Données de l'exercice
※

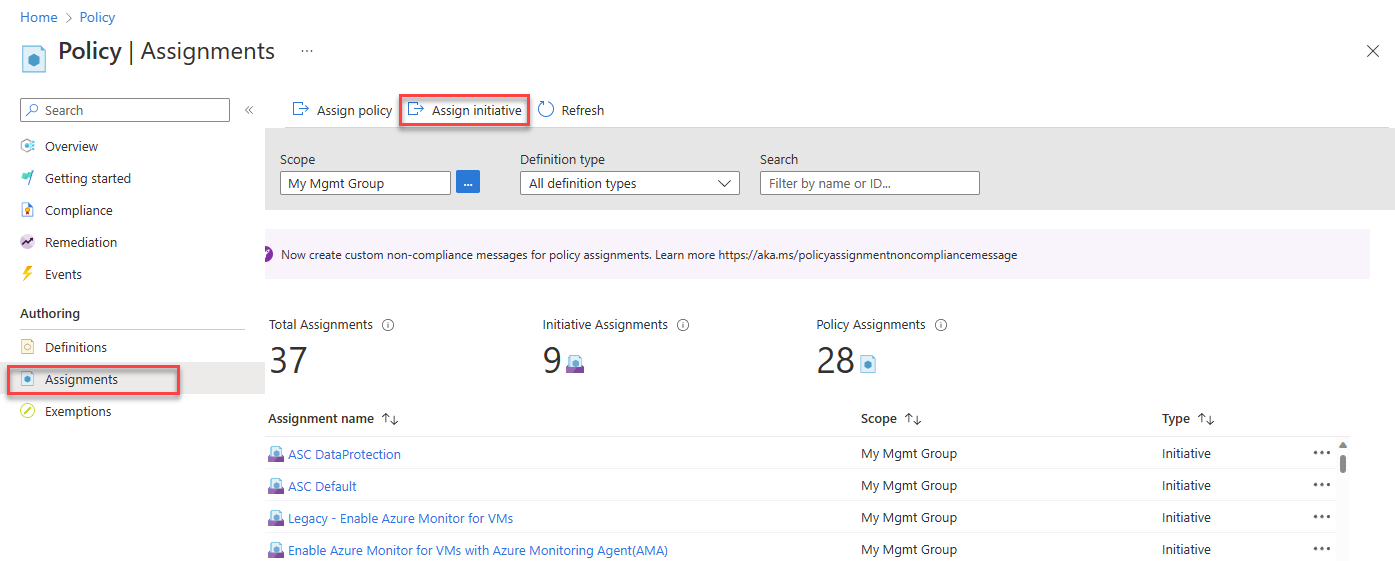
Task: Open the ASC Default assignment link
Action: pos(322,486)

※

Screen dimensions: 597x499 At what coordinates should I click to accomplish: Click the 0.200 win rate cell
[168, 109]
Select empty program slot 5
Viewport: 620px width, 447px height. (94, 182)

※

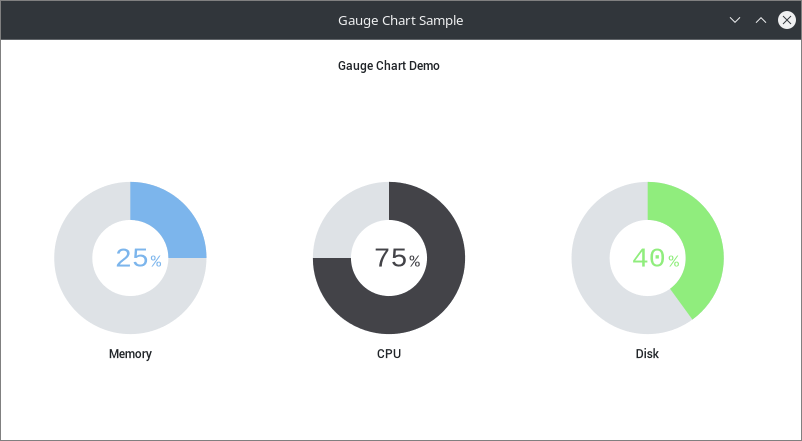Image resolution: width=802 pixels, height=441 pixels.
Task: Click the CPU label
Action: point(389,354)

※

Consigne
Recopiez les lignes, de celle qui contient « Image resolution: width=802 » à celle qui contient « Action: point(389,354) », en substituant « GPU » à « CPU » sans rien modifier d'autre. Ne reproduisez pas les images.

Réponse attendue
Image resolution: width=802 pixels, height=441 pixels.
Task: Click the GPU label
Action: point(389,354)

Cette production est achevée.